“To any Southwest customer whose journey with us fell short of their expectation this summer, we offer our sincerest apologies,” said a statement from outgoing Southwest CEO Gary Kelly. “We’re confident these adjustments will create a more reliable travel experience.”
The airline said it is reducing its schedule by 27 flights a day in September, taking it to an average of 3,304 flights a day across its system. For October it is reducing its schedule by an average of 162 flights a day — an average of 3,420 flights.
The airline also plans to make adjustments to its schedule for the remainder of the year, though those details have yet to be announced.
The pilots union at Southwest, which is planning “informational pickets” to express its displeasure with the airline, said it welcomes the announcement — even though it means less flights for its members.
“We are pleased that Southwest has finally begun to hear the message that [the union] has been saying for months now — the current holiday schedule is not sustainable. The data shows it has the potential to be even worse than this summer has been,” said Casey Murray, president of the Southwest Airlines Pilots Association. “Reduced schedules resulting in neutral/negative cash flows are not what we want. We want effective measures to reduce the waste and stress on our crews.”
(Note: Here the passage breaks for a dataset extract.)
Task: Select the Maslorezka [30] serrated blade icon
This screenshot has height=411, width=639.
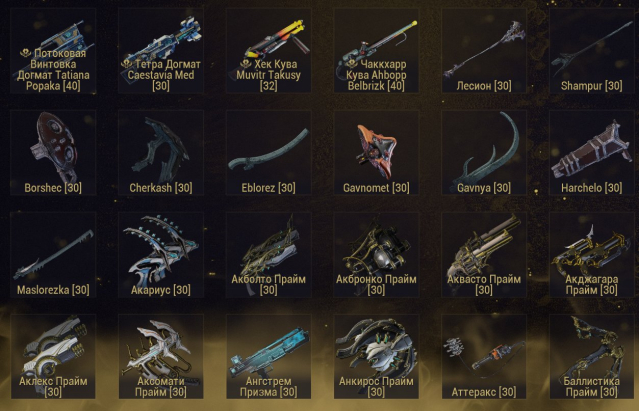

The airline’s flight attendants are at “a breaking point” because of severe understaffing, according to Lyn Montgomery, president of the Transport Workers Union unit that represents the 15,400 Southwest flight attendants. She told CNN that the problem is partly because 1,000 flight attendants took early retirement offers in the early days of the pandemic.
Montgomery told CNN the airline has been regularly changing flight attendants’ schedules, pushing them into extra-long days and weeks, and adding unstaffed flights to its September flying schedule. At the same time, flight attendants are on the front lines dealing with unruly passengers — including one who the union has said knocked out two of a flight attendant’s teeth.
Southwest has acknowledged some flight attendant staffing issues this summer. Around the July 4 holiday, it offered double pay to flight attendants who picked up extra trips. Other airlines have also struggled with staffing up as travel bounced back faster than expected.
The cutback in schedule also comes at a time that the airlines are expecting air travel to slow after a busy summer.